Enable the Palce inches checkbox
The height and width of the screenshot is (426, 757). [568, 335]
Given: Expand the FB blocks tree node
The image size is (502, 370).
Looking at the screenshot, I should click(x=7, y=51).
==*==
What the exercise asks | The output should be the entire listing, exactly as it is.

Your solution |
Enable the Palce inches checkbox
The height and width of the screenshot is (426, 757). [568, 335]
Given: Expand the FB blocks tree node
The image size is (502, 370).
Looking at the screenshot, I should click(x=7, y=51).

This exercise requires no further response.